WASHINGTON, D.C. — In his upcoming State of the Union speech, President Barack Obama will call on Congress to simplify a tax code he deems overly complicated and weighted toward wealthy Americans, administration officials said Saturday.
The moves–likely to meet resistance from Republicans in Congress–are meant to pay for the long slate of new programs the President began laying out two weeks ago designed to bolster the middle class, including offering two free years of community college to qualified students.
Obama’s aides have been seeking ways to expand a robust economic recovery beyond top earners, who have been buoyed by record closes on Wall Street. Despite reams of positive economic news, most Americans still say economic conditions in the country are only fair.
And, if they see improvement, they aren’t crediting the White House.
“The middle class has yet to experience the prosperity shown in the recovery, and what you’ll see Tuesday night is the vision for finishing that job,” a senior administration official said.
Obama is set to propose Tuesday a $500 tax credit for married couples who both hold jobs; the intention, officials say, is to help alleviate the costs of child care and commuting that lead some spouses–usually women–to determine it makes more financial sense to stop working.
He’ll also spell out ways to simplify the way taxpayers apply for education and child care credits, including increasing the top child care credit to $3,000.
The total cost for the new provisions: $235 billion, according to administration officials, who spoke anonymously ahead of the plan’s official unveiling. For the first time since becoming president, all of Obama’s changes would need to be approved both by a GOP House and a Senate with a new Republican majority.
Looking to increase capital gains rate
To pay for the changes, Obama wants to wring more taxes from investment income–capital gains and dividends–which are taxed at a lower rate than ordinary earnings. Since wealthy Americans are more likely to derive income from investments, they’d bear the overwhelming weight of a higher rate on that type of profit.
The tax rate for capital gains now stands at 20 percent for the highest-earning Americans. Officials said Saturday that Obama will call for that rate to increase to 28 percent for those taxpayers.
He will ask lawmakers to close a loophole allowing capital gains on inherited funds to go untaxed–a so-called “trust fund” loophole the White House says allows billions of dollars in capital gains to go untapped by the government every year.

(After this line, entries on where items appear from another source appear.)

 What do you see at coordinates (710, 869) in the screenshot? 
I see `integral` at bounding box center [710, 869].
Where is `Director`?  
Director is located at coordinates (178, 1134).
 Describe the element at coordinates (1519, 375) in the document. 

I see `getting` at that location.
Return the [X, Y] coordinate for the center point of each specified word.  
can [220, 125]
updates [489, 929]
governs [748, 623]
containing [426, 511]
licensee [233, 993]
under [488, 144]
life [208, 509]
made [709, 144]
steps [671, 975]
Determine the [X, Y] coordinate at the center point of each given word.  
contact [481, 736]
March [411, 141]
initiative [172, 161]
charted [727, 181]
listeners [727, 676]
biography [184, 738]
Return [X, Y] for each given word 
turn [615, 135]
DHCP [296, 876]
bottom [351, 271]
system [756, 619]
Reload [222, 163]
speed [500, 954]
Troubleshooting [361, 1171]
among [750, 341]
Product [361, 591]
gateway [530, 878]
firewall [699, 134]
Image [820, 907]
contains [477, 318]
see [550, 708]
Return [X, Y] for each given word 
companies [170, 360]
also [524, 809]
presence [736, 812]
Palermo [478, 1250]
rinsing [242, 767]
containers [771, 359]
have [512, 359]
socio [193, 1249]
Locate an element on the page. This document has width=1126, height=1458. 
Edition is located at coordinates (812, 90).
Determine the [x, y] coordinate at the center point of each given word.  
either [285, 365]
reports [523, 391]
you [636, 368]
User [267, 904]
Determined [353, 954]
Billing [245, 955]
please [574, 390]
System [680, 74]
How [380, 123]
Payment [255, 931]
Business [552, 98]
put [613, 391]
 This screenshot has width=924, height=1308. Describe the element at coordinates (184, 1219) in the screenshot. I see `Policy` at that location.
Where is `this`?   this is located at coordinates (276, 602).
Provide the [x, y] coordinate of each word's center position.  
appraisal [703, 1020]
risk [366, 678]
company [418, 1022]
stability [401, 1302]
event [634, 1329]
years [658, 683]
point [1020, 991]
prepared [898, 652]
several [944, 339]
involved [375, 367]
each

“This proposal is doing what it is intended to do, which is to make sure that the large, accumulated, unearned wealth of the wealthiest Americans is actually subject to tax,” an Obama administration official said. “We are quite confident that we can do this in a way that achieves that objective while in fact helping middle-class families by putting those resources to better use.”
The arguments against raising tax rates on investment income are well established: opponents argue it poses a “double tax” scenario, since the corporate profits that drive stock prices are already subject to taxes. And they stress some portion of investment gains is driven by inflation.
But Republicans aren’t necessarily opposed to altering how investment income is taxed: last year’s proposal from the top Republican on the House tax writing committee, Rep. Dave Camp, called for applying ordinary income tax rates on 60 percent of capital gains and excluding the other 40 percent altogether. That put the top rate at 21 percent.
In his speech Tuesday, Obama also plans to all for a new fee on large financial institutions; Camp’s plan called for an excise tax on large banks.
“I would say that a number of the ideas that the President is outlining in this new proposal do have–already have–clear congressional bipartisan support,” a senior administration official said Saturday.
Obama has spent the last two weeks offering up an advance look at his State of the Union address, including the community college proposal, a plan to expand high-speed Internet and reducing rates of federally backed mortgages.
The early look is meant to introduce Americans to each scheme individually, said administration aides, who determined the yearly laundry-list of plans–combined with updates on America’s foreign policy–wasn’t digestible during a single prime-time event.
That doesn’t mean, however, the speech will necessarily be any shorter than the 65-minute address Obama delivered last year.
“It will still be a healthy speech in terms of breadth and length,” one official said.